At the time of the inspection, state officials had a backlog of five complaints to investigate at the home, two of which were substantiated.

Bedford Specialty Care: This home was fined $500 for failing to report the potential abuse of two female residents by a male resident who had made sexual advances toward them. One of the potential victims told inspectors the man came into her room and on one occasion in November 2023 and tried to kiss her and later returned, sat on her bed and told they could close the door so one would know what was going on. She the man continued to make advances toward her after she reported the incidents to the administrator.

The home’s director nursing reportedly told inspectors she wasn’t made aware of the incidents until a separate issue arose with the male resident, at which point the man was closely supervised and then discharged. As part of the same resident-abuse citation and $500 fine, state inspectors noted the home had also failed to adequately investigate the cause of a resident’s broken leg in February 2024.

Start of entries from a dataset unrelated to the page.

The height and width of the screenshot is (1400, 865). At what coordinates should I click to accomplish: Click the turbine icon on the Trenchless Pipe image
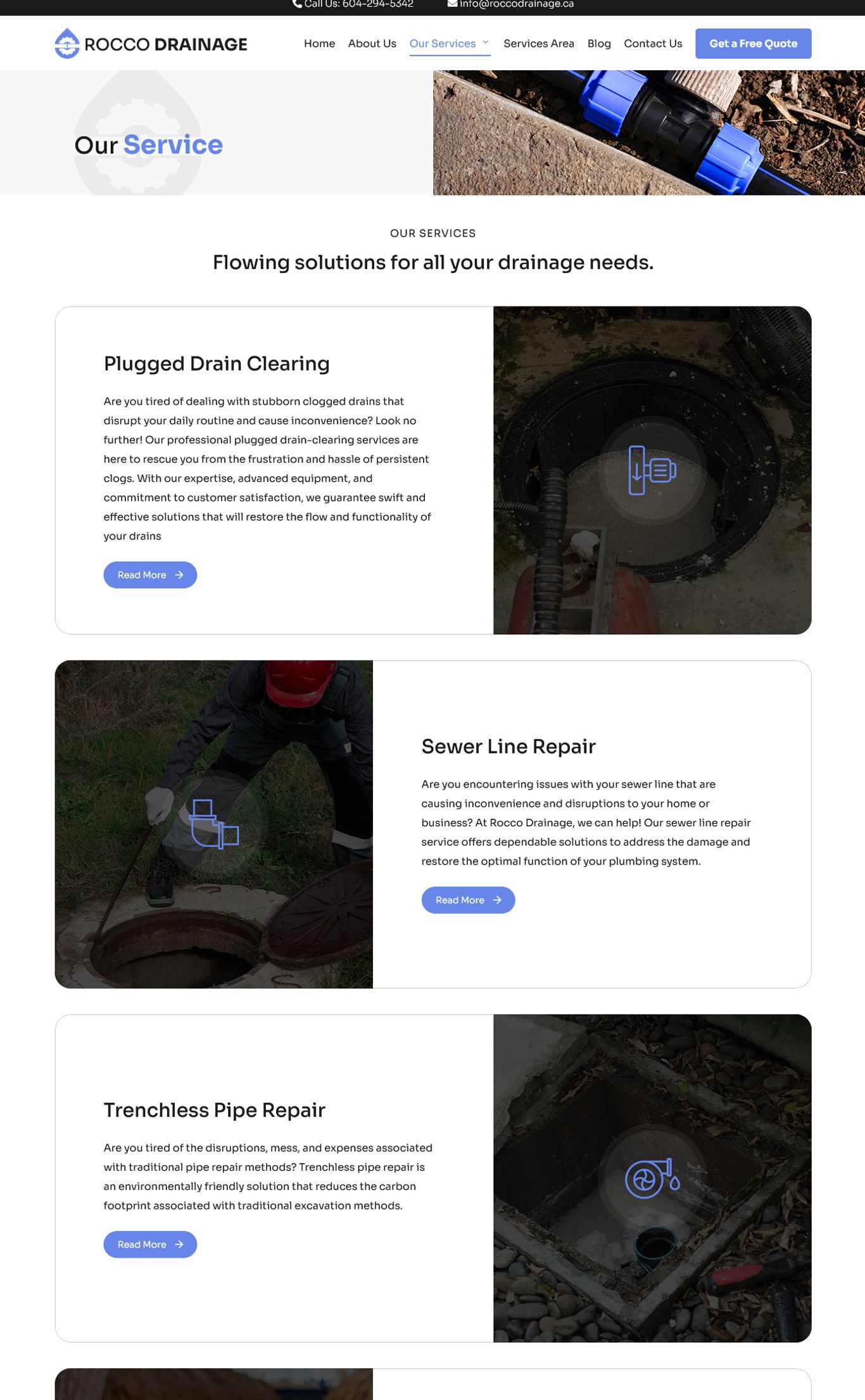tap(652, 1178)
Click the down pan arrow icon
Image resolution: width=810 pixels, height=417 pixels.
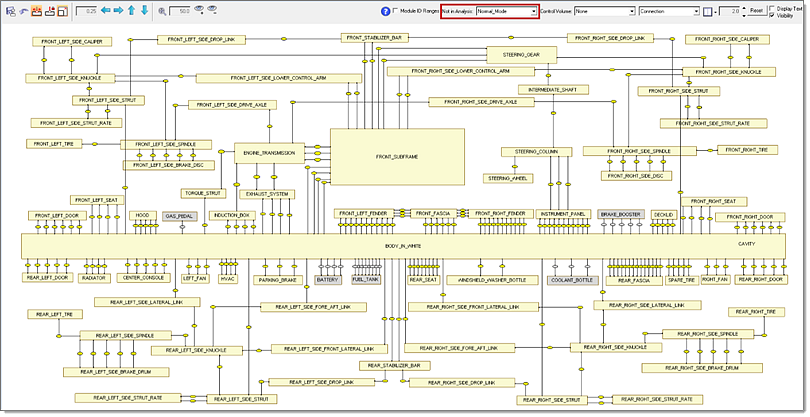pyautogui.click(x=144, y=11)
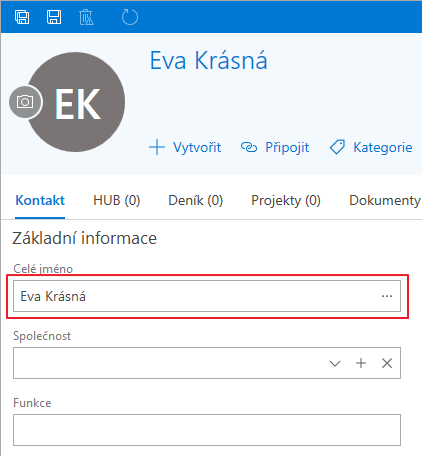Click the tag icon next to Kategorie
Screen dimensions: 422x456
(x=337, y=147)
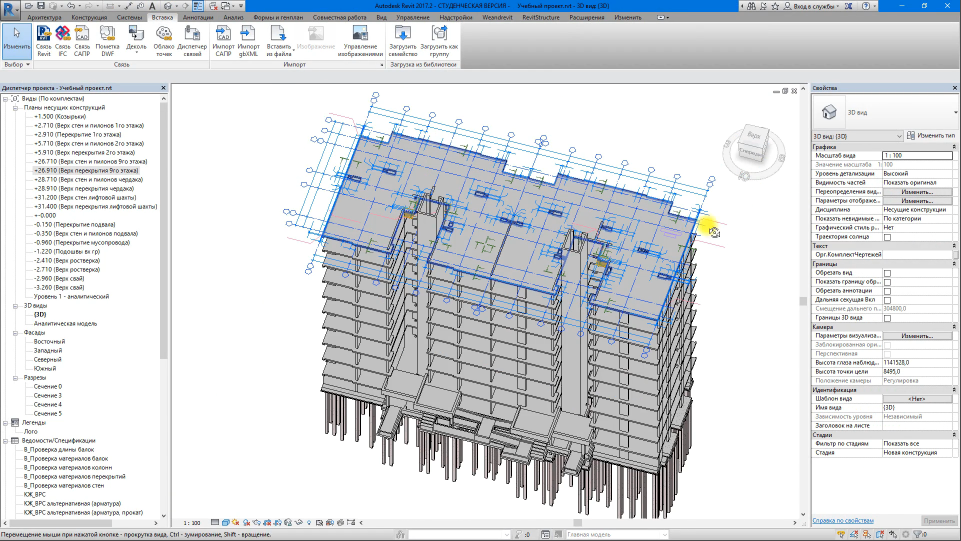The width and height of the screenshot is (961, 541).
Task: Toggle the Траектория солнца checkbox
Action: [x=887, y=236]
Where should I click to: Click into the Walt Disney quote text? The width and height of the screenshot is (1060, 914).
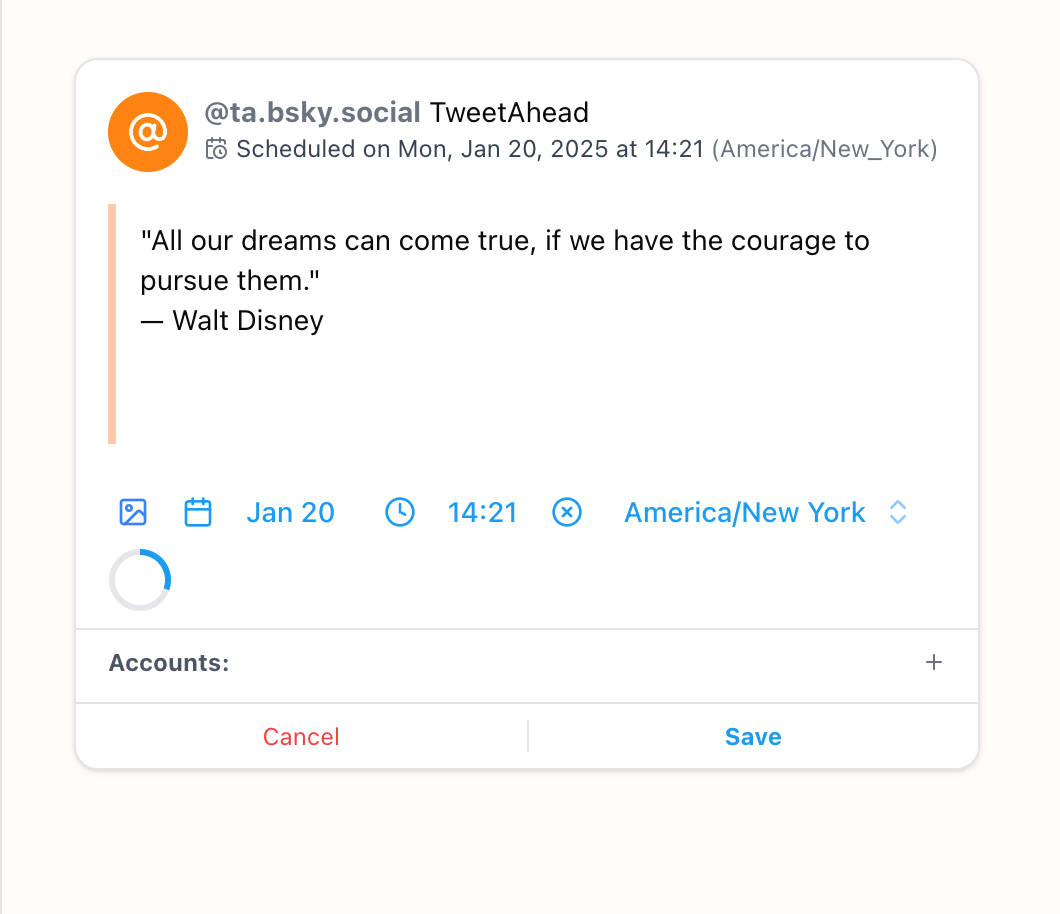pyautogui.click(x=505, y=281)
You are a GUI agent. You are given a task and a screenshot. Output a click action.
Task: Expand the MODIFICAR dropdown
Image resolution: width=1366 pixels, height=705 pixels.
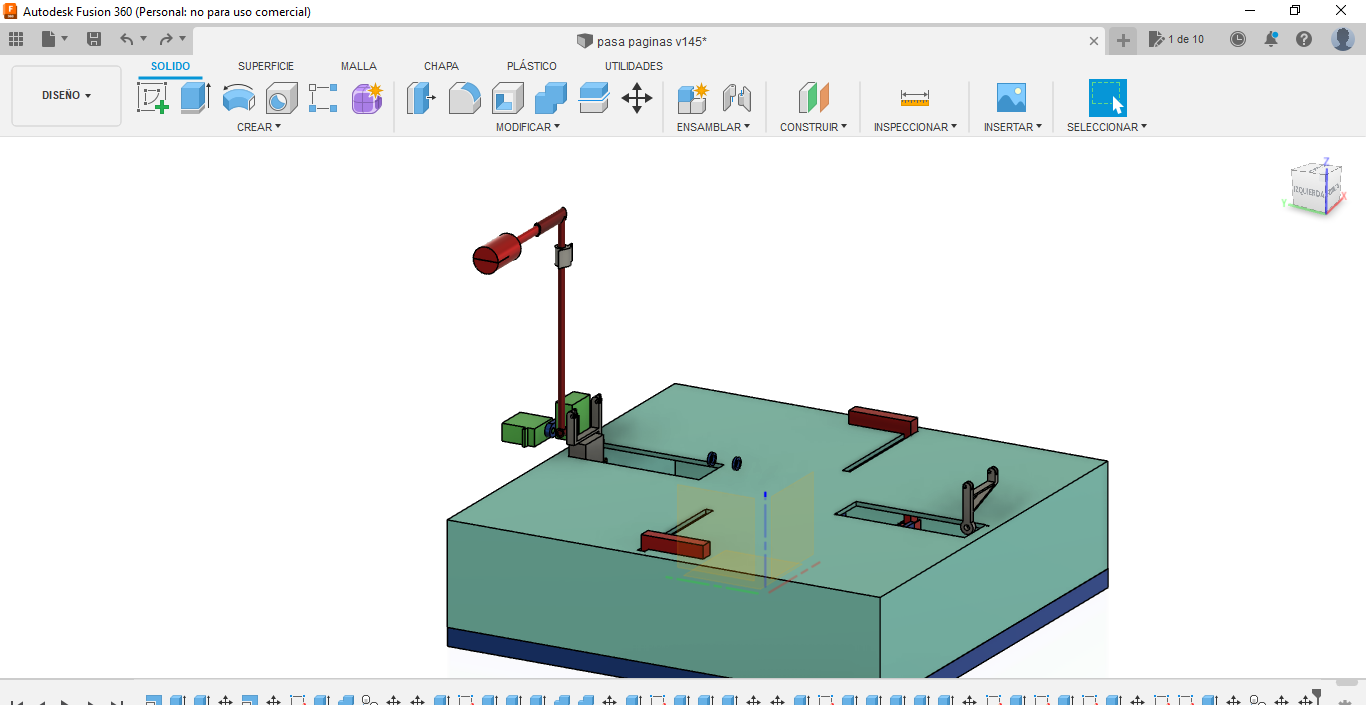(527, 127)
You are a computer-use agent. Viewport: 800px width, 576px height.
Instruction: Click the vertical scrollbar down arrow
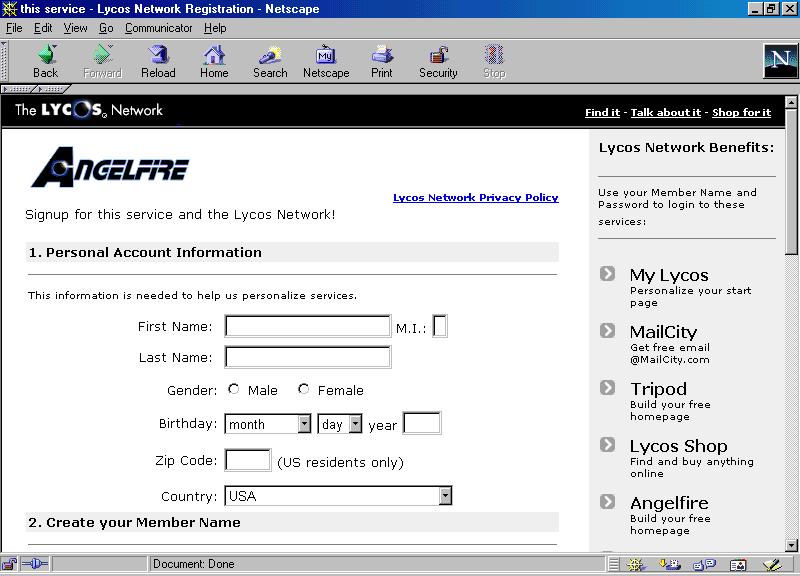point(792,545)
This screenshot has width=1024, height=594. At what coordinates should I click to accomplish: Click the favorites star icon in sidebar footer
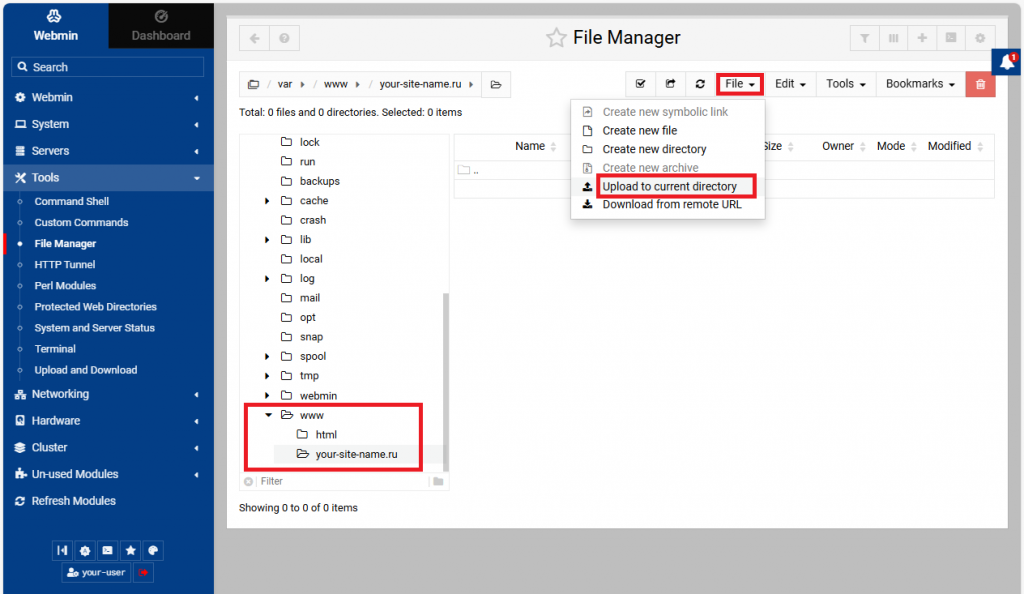(130, 550)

The Gardens of Cedar Rapids: This care facility was fined $500 by the state for failing to complete the background checks on a certified nurse aide before putting the individual to work in the home. According to inspectors, the home initiated the criminal history check and was told to wait for a Division of Criminal Investigation report before allowing the CNA to begin work. The home instead scheduled the aide to work, despite the lack of any DCI findings authorizing their employment.

Opportunity Living, Rockwell City: This care facility for people with intellectual disabilities was fined $500 for placing residents in immediate jeopardy by failing to promptly identify and respond to a potential sexual assault. The violation is tied to an October 2023 incident in which a female resident was found to be bleeding from her vaginal area after being given a bath by a male employee.

At a local hospital, the woman was diagnosed with a vaginal laceration and, according to inspectors, a facility nurse at the hospital the texted the home to report that the injury appeared to the result of a sexual assault. According to inspectors, a police officer was notified of the possible assault and the subsequent suspension of an employee. On Feb. 21, 2024, the officer informed inspectors no criminal charges would be filed in the case.

At the time of the inspection, state officials had a backlog of three complaints to investigate at the home, none of which were substantiated.

Chariton Specialty Care: This facility was fined $500 for failing to ensure an allegation of abuse was reported to the state. According to inspectors, a resident of the home told the staff that a certified nurse aide was physically rough with another resident, causing the resident to cry. The accused worker was not separated from the alleged victim and was allowed to complete her shift after the incident was reported to the administrator and director of nursing.

At the time of the inspection, state officials had a backlog of five complaints to investigate at the home, one of which was substantiated.

REM-Dalewood Drive, Marion: This care facility for people with intellectual disabilities was fined $2,000 for failing to ensure the staff consistently administered medications without error. According to inspectors, a medication aide at the home mistakenly gave eight mediations intended for one resident to another resident of the home on Feb. 10, 2024. She immediately realized the mistake, reported it, and resident who was given the drugs was taken by ambulance to a hospital emergency room. The medication aide normally worked at another facility, was unfamiliar with the Dalewood Drive residents, and didn’t check the resident photos on the medication bins before providing the drugs. The resident was discharged from the hospital five days after being admitted, according to state reports.